Teacher: ChiArts student Aaron Rushing ‘could tell you everything he wanted to tell you in a song’

BY SUSAN DU
Homicide Watch Chicago

Looking through 15-year-old Aaron Rushing’s old class assignments, Chicago High School for the Arts teacher Nik Mabry found a clipped self-evaluation form.

Aaron divided a sheet of paper into “Accomplishments” and “Fears.” He listed completing homework and keeping a minimum 3.0 grade point average as accomplishments.

Under fears, he only wrote “nun.”

Aaron was fatally shot in a May 18 drive-by shooting in the 4700 block of South Cottage Grove Avenue in the Kenwood neighborhood where he lived, authorities said. Nobody has been charged for the murder.
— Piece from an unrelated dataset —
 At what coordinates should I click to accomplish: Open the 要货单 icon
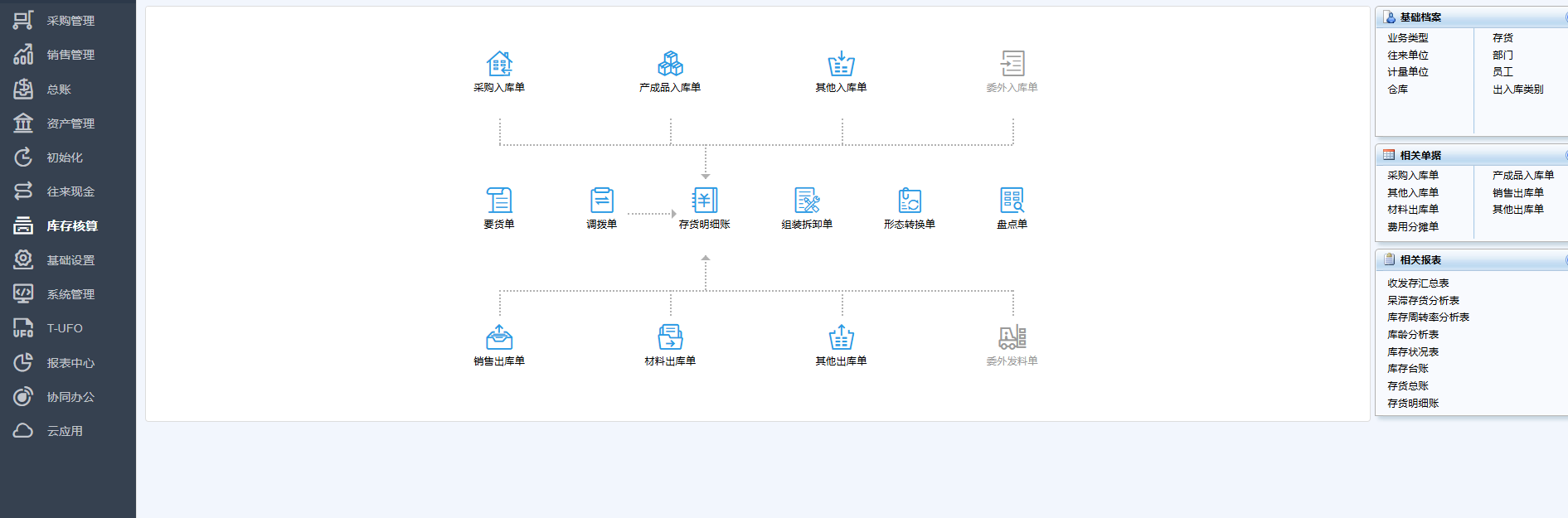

Aaron Rushing school work / Submitted photo

Aaron Rushing school work / Submitted photo

Aaron was sweet, shy and smiled a big honest smile, Mabry said. In class, he would answer questions in the most minimalist way possible, preferring to communicate through his music.

Aaron’s grandfather gave him his first guitar the Christmas of 2009 and he taught himself to play from YouTube videos, Mabry said. He learned to read music at ChiArts.

“He loved music so much,” Mabry said. “He could tell you everything he wanted to tell you in a song. He would happily play his guitar in front of an audience of people, but I can’t imagine him getting up and speaking in front of a group.”

Last Saturday was Aaron’s funeral. About 100 people attended the burial, including family and friends from his church and schools, Mabry said. Aaron’s brother recalled the time he trampled Aaron’s Lego construction, but Aaron only responded with a shrug then began to rebuild.

His pastor told of a completely unexpected – now legendary — rock and roll church hymn Rushing once performed before his Life Center Church of God in Christ congregation.

Established five years ago, ChiArts had not lost a single student to gun violence until Aaron. The murder was also the first in Mabry’s teaching career.

Mabry, who recently moved to Chicago after teaching in Kentucky, said now when she reads about teen murders she immediately prays for her students’ safety.

The morning after Aaron’s murder, Mabry encouraged ChiArts students to return to class as she resumed her regular teaching schedule. By lunchtime, Mabry found her students sitting on a hallway floor holding each other.

They took the ACT Plan test the next day.

Aaron Rushing / Photo from Facebook

Aaron Rushing / Photo from Facebook

“Sadly, for many of [my students] this isn’t the first tragedy they’ve experienced. Statistically, the terrible truth is eventually it will be someone from ChiArts,” Mabry said. “As much as Aaron is his individual self, he’s sadly part of a bigger and growing problem.”

Mabry said she draws strength from responsibility, but seeks her students’ support just as much as they seek support from her.

“I don’t know how or when we’re going to get through this, but I know we will,” Mabry said. “I’m so thankful that we have each other.”

After school, Mabry goes through her collection of Aaron’s assignments. She has poems and a short story he wrote about walking into a grocery store with his grandmother and getting looks from other shoppers because of his long dreadlocks.

In their eyes, I was a crime bomb, waiting to explode. I had been profiled as a thief, as a resistor of the law, and they didn’t know my name,” Aaron wrote. “I don’t think it was personal.”